Wells Becomes Third NP Student to Receive Fulbright Award

CHICAGO, IL (July 24, 2012) – Recent North Park University graduate Michelle Wells has become the third person from the school to earn a prestigious Fulbright scholarship.

Wells, of Monroe, Washington, and an attendee of Creekside Covenant Church in Redmond, is the daughter of Covenant minister, David Wells, who specializes in marriage and family therapy. Her mother, Sue, is an educator.

Wells was on a two-month visit to Europe with her sister, Laurel, earlier this summer when Michelle received an email that the U.S. Fulbright Program had granted her application to go to Colombia to be an English teaching assistant for one year.

Wells had learned in the spring that she was a Fulbright scholarship alternate. She would be granted the award only if someone else was unable to go. “It was very unexpected,” Wells said in an interview. “I had written it off. I was prepared to go on to other ventures.”

She already was in a job interview process with an international organization.
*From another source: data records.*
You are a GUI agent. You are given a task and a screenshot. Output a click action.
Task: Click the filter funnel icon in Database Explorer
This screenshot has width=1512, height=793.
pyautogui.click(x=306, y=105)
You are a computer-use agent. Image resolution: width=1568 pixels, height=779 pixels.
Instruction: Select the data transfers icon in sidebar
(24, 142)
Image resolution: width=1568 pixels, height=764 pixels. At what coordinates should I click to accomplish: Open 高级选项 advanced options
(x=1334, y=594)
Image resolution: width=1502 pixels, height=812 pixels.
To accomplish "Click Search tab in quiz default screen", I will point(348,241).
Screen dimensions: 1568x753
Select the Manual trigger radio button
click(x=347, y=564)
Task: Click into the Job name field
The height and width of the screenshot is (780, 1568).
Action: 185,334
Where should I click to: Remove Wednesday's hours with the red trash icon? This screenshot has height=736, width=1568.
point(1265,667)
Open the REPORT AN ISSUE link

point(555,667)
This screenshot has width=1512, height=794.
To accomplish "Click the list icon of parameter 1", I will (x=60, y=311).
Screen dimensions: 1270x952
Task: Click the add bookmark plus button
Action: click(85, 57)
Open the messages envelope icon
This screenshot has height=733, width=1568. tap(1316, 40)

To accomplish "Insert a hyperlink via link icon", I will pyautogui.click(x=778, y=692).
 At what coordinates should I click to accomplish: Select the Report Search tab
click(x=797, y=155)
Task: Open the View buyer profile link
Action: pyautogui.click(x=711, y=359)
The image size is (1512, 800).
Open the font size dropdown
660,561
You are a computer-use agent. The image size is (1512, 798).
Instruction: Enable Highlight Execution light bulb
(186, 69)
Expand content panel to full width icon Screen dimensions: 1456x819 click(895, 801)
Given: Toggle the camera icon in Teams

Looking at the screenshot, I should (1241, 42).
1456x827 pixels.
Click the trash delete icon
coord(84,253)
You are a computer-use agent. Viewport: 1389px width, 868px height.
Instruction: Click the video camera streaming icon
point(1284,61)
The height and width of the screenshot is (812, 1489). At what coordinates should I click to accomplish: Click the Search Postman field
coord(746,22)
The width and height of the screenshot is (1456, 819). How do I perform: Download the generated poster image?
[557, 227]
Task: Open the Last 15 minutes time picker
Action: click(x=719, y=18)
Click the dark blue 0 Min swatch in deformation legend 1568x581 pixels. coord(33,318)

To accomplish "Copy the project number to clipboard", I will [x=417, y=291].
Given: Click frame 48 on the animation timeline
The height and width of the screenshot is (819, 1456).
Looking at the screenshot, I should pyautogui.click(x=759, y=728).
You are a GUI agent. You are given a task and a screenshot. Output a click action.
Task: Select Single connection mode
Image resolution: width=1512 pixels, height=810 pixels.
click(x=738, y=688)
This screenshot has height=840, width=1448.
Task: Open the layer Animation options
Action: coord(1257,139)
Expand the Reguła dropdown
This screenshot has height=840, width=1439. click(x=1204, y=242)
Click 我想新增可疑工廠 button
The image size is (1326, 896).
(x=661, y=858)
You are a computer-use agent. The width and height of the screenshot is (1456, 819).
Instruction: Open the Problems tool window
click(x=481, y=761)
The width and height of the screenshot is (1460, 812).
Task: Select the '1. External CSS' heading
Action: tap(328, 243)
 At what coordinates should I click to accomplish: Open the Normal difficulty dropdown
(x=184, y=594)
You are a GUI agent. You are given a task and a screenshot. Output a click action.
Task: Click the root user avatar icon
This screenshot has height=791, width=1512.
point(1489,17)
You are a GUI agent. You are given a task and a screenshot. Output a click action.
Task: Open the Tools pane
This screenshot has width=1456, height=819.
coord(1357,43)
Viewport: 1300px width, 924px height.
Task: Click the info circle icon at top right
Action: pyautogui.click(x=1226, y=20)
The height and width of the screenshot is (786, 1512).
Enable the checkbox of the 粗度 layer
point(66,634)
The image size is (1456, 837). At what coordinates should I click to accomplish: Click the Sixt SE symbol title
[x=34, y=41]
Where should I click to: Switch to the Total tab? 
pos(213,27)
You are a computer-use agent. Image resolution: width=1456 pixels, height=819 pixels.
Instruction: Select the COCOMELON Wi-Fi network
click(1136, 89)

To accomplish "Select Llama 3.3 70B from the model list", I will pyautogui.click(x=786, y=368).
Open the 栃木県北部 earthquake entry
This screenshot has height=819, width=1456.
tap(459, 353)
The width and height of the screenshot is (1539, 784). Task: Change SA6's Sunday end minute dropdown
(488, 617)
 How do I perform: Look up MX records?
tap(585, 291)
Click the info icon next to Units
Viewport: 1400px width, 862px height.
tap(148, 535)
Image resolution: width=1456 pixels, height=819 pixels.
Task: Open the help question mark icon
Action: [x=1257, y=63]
Wells will join more than 30 other recipients of Fulbright grants who will study and work in Colombia this coming year. Wells will help teach English to graduate students at the Universidad Pedagógica y Tecnólogica de Colombia, in Tunja.

Wells earned a bachelor’s degree in global studies from North Park with concentrations in Latin American and African studies. She minored in Spanish and earned a Certificate in Nonprofit Leadership and Management.

South America is familiar to Wells, who lived and studied in Ecuador and Argentina during part of her college years. Her international experience has been formative.

“Every time I am abroad, I am so amazed by the similarities as well as the differences in cultures,” she said. “I think in this world, especially in my generation, globalization is key to our success. Part of this program is to create U.S.–Colombian relations, and I love that idea,” she said.

Wells believes her Fulbright experience will benefit her in the future. She hopes to work in an international nonprofit organization, and perhaps one day, attend graduate school.

Whether she will continue with those plans remains to be seen. Several other Fulbright scholars from the university changed career paths because of other positive experiences they’ve had. (See accompanying story on Rebecca Miller, the university’s first Fulbright winner.)

Wells is the third person from North Park to be awarded a Fulbright scholarship this year. The university has now had eight Fulbright scholarship recipients in the past four years.

Joining Wells with Fulbright Program teaching assignments this year are Karen Kelly and Nnenna Okore. Kelly, a 2012 graduate, was awarded an English Teaching Assistantship to teach in a secondary school in Andorra, a small European country between France and Spain. Okore, associate professor and art department chair, was named a Fulbright Scholar, and will teach and work closely on environmental art projects with artists, galleries, and art organizations in her home country of Nigeria.